Banks that don’t comply will face severe penalties, including being subject to a steep withholding tax on funds sourced through the US.
In the long-run, Congress will have put the final nail in the coffin of the US banking system as the market will simply establish an alternative destination to source, clear, and transfer funds.
For now, though, many banks are simply walking away from US customers altogether… throwing their hands up and saying “we would rather not do business with this entire market rather than deal with Uncle Sam ever again…”
To be clear, this is a bank-by-bank decision that each one is making individually. And we’re seeing -a lot- of banks around the world, from Singapore to Panama to the Cayman Islands, say ‘thanks but no thanks’ to US customers.
But, as the saying goes, whenever one door closes, another one opens. OK, maybe not exactly 1 for 1… but there are still plenty of options around the world where US taxpayers can establish foreign bank accounts to diversify their savings abroad.
[As an aside, establishing a foreign bank account is one of the most important steps to take in order to safeguard your livelihood. It’s critical to move a portion of your savings to a jurisdiction that is not under the control of the bureaucrats in your home country, so that your funds cannot be frozen with a single mouse click or phone call.]
While I’m not able to list (for the most part) individual banks, the following jurisdictions have multiple banks that are still happy to work with US customers. I should know, I have an account in most of these places:
1) Andorra. This tiny low-tax nation nestled high in the mountains between France and Spain has long been a favourite of well-heeled Europeans. Today, despite all the turmoil in the rest of Europe, Andorra has one of the most well-capitalised banking systems on the continent.

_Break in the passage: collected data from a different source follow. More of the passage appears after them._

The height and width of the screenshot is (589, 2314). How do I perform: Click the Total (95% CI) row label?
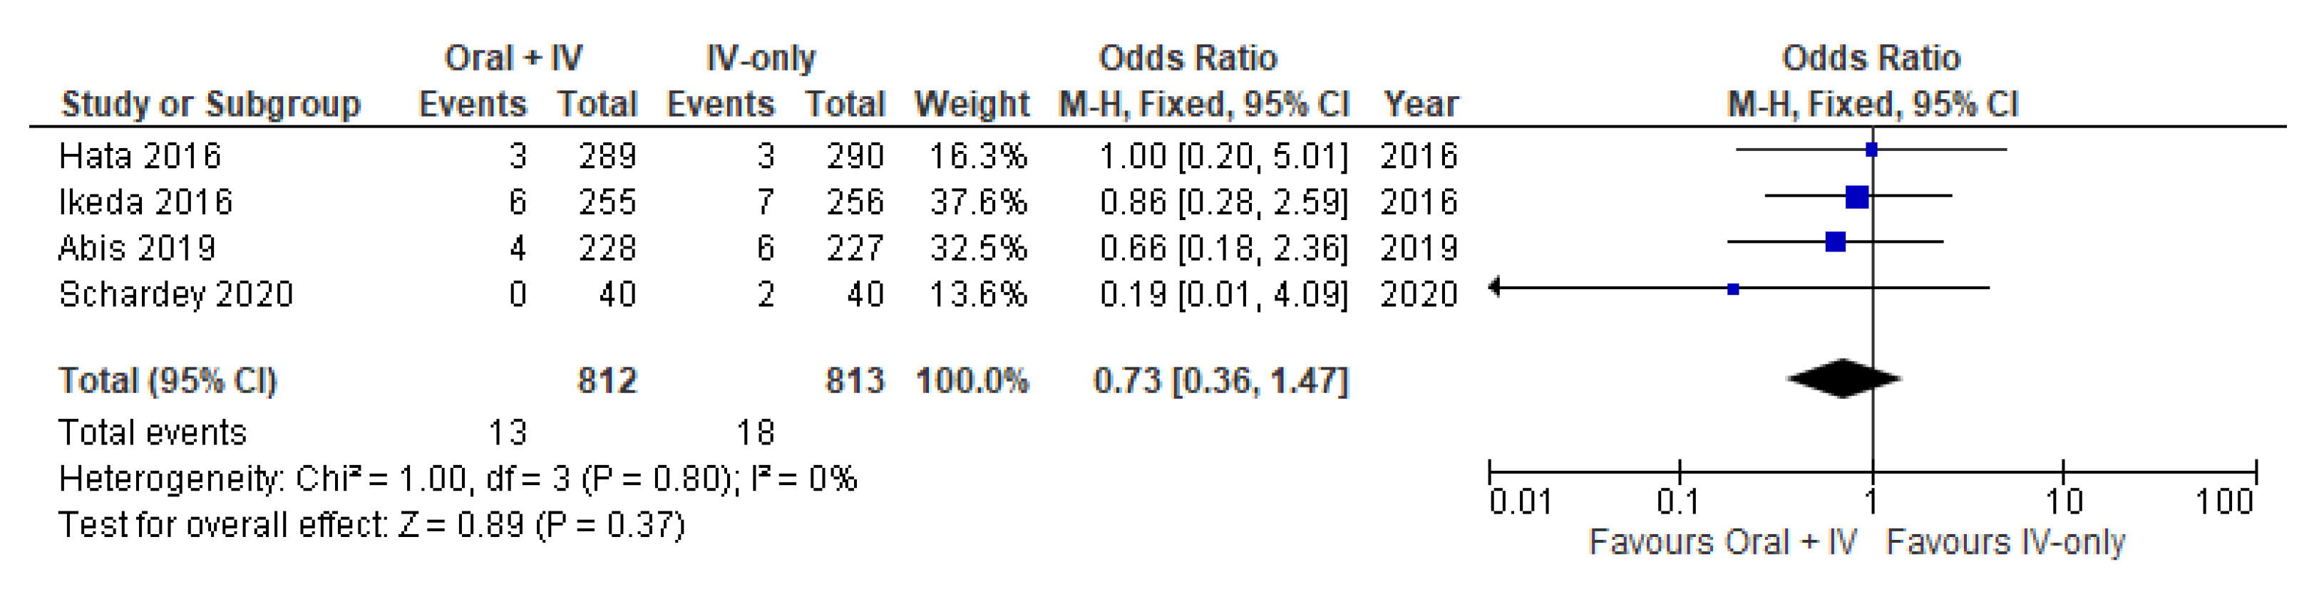168,381
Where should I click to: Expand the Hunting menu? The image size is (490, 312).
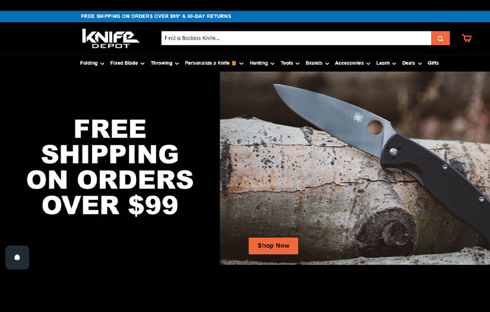coord(262,63)
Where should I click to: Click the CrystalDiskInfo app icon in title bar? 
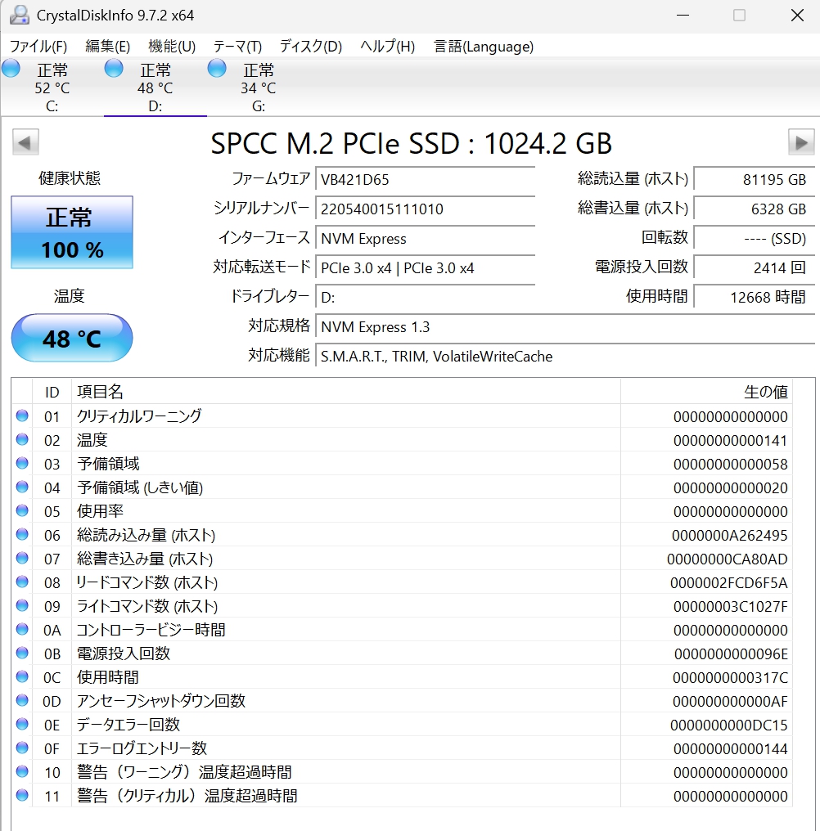pyautogui.click(x=18, y=15)
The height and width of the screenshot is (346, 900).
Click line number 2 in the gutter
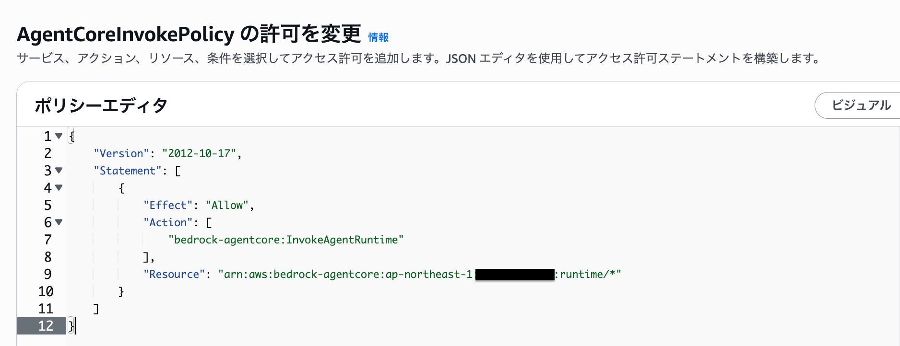pyautogui.click(x=47, y=153)
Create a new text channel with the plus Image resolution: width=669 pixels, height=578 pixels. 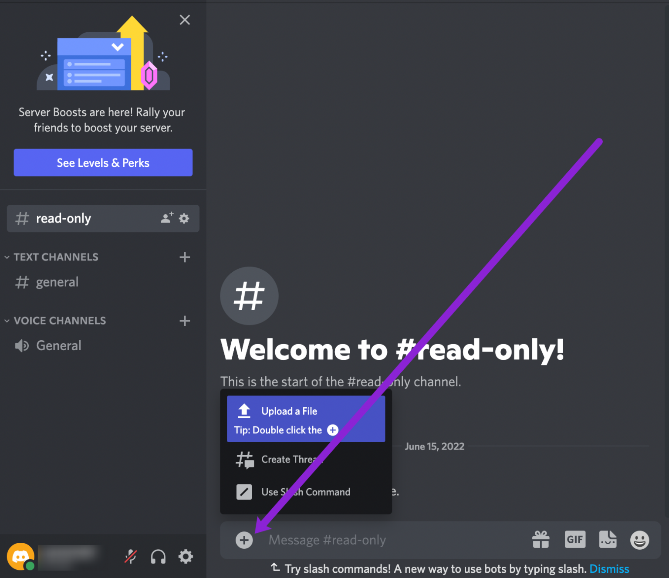coord(185,257)
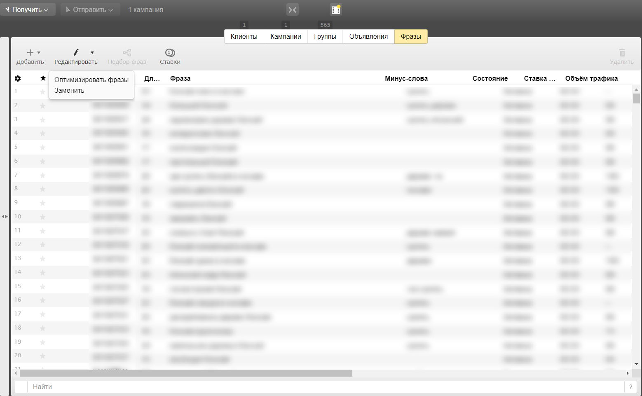Click the star column header icon
Image resolution: width=642 pixels, height=396 pixels.
pyautogui.click(x=43, y=78)
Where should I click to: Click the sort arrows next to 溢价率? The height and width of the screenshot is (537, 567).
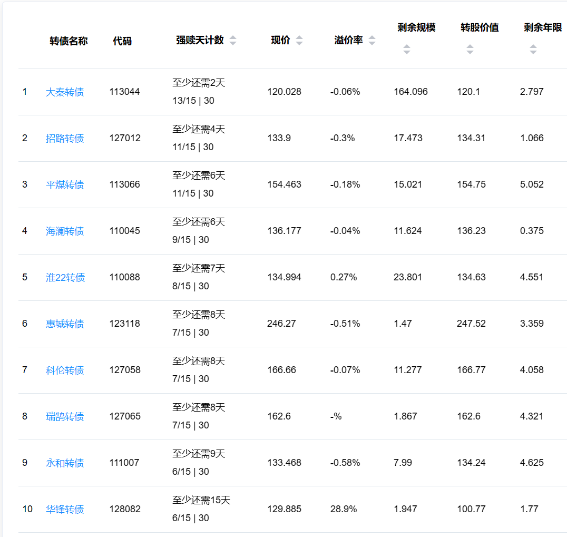[372, 41]
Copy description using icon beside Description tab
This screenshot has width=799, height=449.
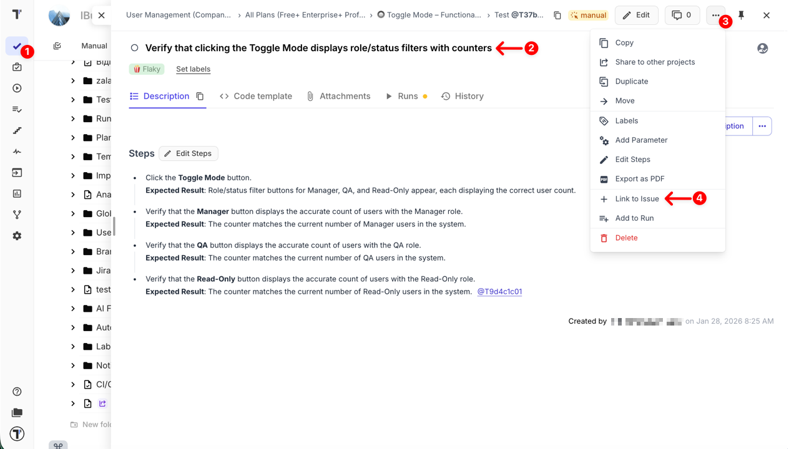pyautogui.click(x=200, y=97)
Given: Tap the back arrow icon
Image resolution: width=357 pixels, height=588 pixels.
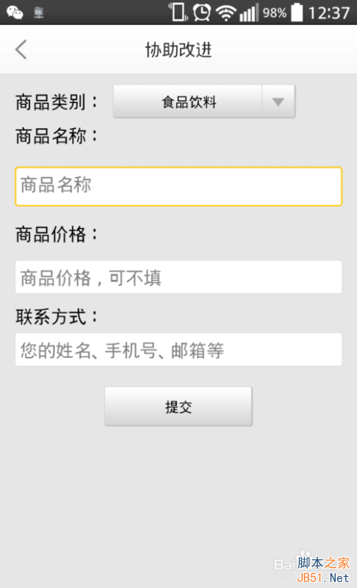Looking at the screenshot, I should [21, 49].
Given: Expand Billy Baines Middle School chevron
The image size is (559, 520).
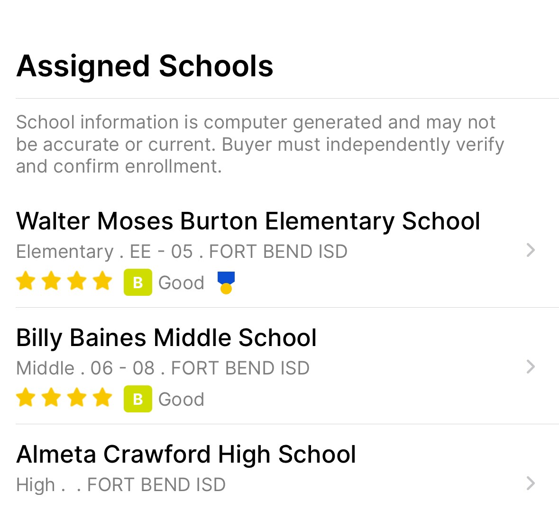Looking at the screenshot, I should tap(531, 367).
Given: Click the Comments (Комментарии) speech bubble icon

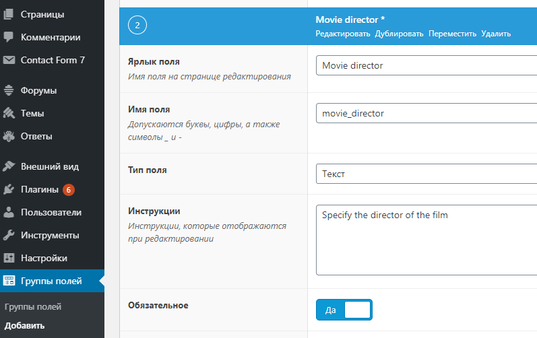Looking at the screenshot, I should (9, 37).
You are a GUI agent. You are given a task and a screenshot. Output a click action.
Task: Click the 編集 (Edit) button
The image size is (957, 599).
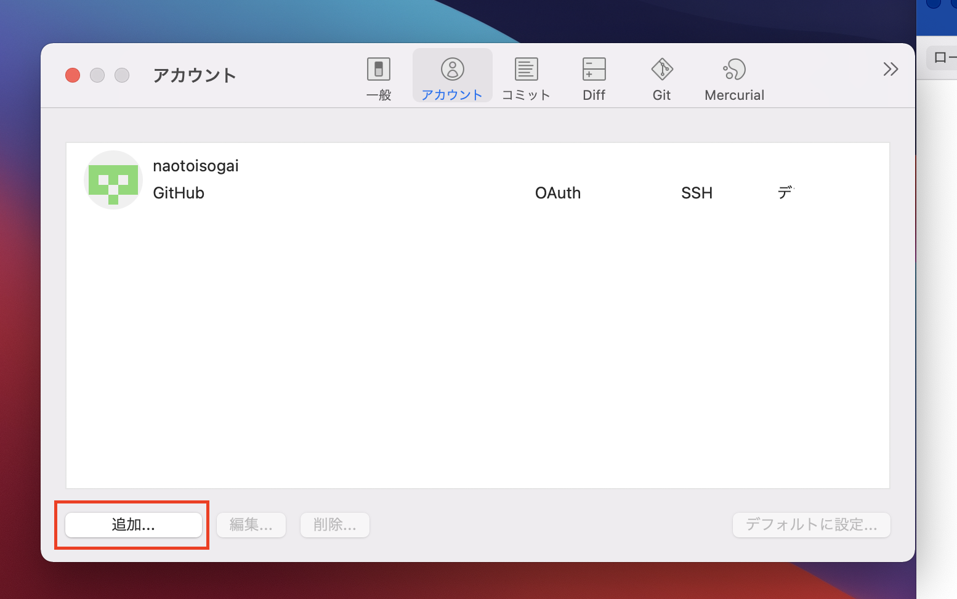251,524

2) St. Vincent and the Grenadines. This country is more famous for being the filming location for Pirates of the Caribbean rather than as an international banking centre. The banking sector is still quite small, and as a result, banks are still willing to do the extra paperwork required to deal with US customers in order to boost their balance sheets.
3) Mongolia. Perhaps one of my favourite places in the world to bank, you can get paid upwards of 13% interest in Mongolia, easily the fastest growing economy in the world.
4) Belize. Even though it’s just a short flight from a number of cities in the US, several banks in Belize will open accounts for US citizens through the mail without you having to leave town.
5) Hong Kong. One of the original international banking centres, Hong Kong remains one of the most efficient places in the world to bank. It’s cheap, it’s fast, and you have unfettered access to opportunities in mainland China. Many of the big name banks, including HSBC, will still open accounts for US citizens.
6) The Bahamas. With the local economy already so closely tied to the United States, most banks in the Bahamas have made the decision to stay in bed with Uncle Sam rather than rock the boat.
7) Chile. Among the most well-capitalised banks in Latin America, Chile’s banking system marches to the beat of its own drum. It’s very difficult (though possible) to open an account without obtaining residency first, but fortunately it’s a straightforward process to obtain residency in this thriving country.
8) Turks and Caicos. Like the Bahamas, T&C’s economy is heavily dependent on the United States for trade, tourism, and its financial sector (which constitutes 30% of all economic activity). While a few private banks have closed their doors, some larger multinationals (like Scotiabank) still readily accept US customers.